Zayo Group Falls as Investors Fear a Slowdown

Modern technology wouldn't be possible without a vast infrastructure of networks to connect a widespread user base and allow communications to happen seamlessly and efficiently. Zayo Group Holdings (NYSE: ZAYO) has been working for a long time to become a key player in the network infrastructure business, with applications for cloud computing as well as fiber and bandwidth connectivity.

Coming into Tuesday's fiscal third-quarter financial report, Zayo investors wanted to see continued signs of strong growth, turning around a year-earlier loss and moving forward aggressively after having made some key acquisitions. Zayo's numbers were relatively solid, but some signs of potential sluggishness in key areas raised worries that its future might involve facing some major hurdles. Let's take a closer look at Zayo Group and what its results say about its path forward.

Image source: Zayo.

Zayo makes the connection

Zayo Group's fiscal third-quarter results were fairly strong. Revenue rose 15% to $550.2 million, which was slightly better than the consensus forecast among investors for $544 million in sales. The company bounced back from a year-ago loss to post net income of $27 million, and that worked out to $0.11 per share, topping the $0.09 per share that most of those following the stock had expected to see.

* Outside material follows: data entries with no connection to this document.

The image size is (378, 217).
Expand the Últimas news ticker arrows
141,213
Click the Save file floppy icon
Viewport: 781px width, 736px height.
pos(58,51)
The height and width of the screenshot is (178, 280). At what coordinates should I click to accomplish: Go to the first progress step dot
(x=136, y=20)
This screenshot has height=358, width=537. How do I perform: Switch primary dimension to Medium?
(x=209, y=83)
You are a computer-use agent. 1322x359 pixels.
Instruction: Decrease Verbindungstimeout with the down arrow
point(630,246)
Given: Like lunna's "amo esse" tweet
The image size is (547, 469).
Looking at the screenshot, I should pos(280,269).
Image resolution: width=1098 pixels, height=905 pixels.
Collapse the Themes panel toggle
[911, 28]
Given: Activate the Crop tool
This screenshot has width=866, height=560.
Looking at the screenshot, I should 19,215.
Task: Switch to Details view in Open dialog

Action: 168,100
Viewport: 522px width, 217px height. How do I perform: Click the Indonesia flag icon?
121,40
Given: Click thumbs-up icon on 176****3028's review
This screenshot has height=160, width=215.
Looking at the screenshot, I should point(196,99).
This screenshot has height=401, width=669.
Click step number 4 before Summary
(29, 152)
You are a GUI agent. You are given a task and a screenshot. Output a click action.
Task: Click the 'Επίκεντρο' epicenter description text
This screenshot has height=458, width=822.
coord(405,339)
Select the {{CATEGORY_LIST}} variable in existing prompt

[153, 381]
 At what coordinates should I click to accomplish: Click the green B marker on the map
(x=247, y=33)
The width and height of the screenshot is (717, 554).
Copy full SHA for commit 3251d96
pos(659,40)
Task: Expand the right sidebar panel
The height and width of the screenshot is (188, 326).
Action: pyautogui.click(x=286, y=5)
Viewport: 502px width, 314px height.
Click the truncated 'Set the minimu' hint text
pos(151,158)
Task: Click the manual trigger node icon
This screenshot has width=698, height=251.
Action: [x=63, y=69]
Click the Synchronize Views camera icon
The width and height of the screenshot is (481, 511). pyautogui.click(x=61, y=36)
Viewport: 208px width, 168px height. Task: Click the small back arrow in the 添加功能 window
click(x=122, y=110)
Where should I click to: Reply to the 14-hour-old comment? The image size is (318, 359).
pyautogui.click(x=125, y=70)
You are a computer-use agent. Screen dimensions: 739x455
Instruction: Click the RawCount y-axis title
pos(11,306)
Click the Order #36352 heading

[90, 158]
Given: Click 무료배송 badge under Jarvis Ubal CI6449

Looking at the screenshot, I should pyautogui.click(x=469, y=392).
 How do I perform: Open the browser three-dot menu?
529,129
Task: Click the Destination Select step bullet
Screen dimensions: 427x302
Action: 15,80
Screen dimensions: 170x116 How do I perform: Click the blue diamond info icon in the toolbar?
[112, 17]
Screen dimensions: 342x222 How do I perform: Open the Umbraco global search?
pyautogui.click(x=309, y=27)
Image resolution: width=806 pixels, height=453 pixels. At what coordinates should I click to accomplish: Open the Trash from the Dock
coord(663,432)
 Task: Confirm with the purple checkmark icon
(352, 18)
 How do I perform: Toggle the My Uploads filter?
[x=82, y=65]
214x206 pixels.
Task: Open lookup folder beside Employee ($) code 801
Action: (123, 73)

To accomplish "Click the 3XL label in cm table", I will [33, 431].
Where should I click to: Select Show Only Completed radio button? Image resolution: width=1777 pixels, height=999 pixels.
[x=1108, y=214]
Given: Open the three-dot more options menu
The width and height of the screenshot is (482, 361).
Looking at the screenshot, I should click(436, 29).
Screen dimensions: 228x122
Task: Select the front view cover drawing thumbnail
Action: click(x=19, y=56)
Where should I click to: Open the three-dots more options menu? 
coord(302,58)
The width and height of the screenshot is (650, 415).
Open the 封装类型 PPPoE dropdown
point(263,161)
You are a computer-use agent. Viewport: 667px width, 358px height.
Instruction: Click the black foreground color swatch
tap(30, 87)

Looking more closely at Zayo's results, the most important news from the quarter in the company's eyes was its acquisition of infrastructure and telecom services provider Electric Lightwave. The $1.43 billion deal closed at the beginning of March, adding 8,100 route miles of long haul fiber and 4,000 miles of dense metropolitan-area fiber in cities across the West. It also provided connectivity to about 100 data centers and more than 3,100 enterprise buildings.

Zayo's bookings bounced back from a tough period last quarter. Total net new sales came in at $6.9 million, with the enterprise networks business leading the way with $2.3 million in bookings. The transport segment took in $2 million, while fiber solutions had bookings of $1.7 million and the colocation business accounted for the remaining $900,000.

Yet Zayo saw a continued slowdown in bringing in major business. The company didn't bring in any new projects exceeding $20 million in capital expenditures during the quarter, marking the first period since mid-2015 that Zayo hadn't seen any sizable business. What Zayo found, however, is that it's getting a more diversified stream of business, with smaller customers accounting for an increasing proportion of its overall bookings.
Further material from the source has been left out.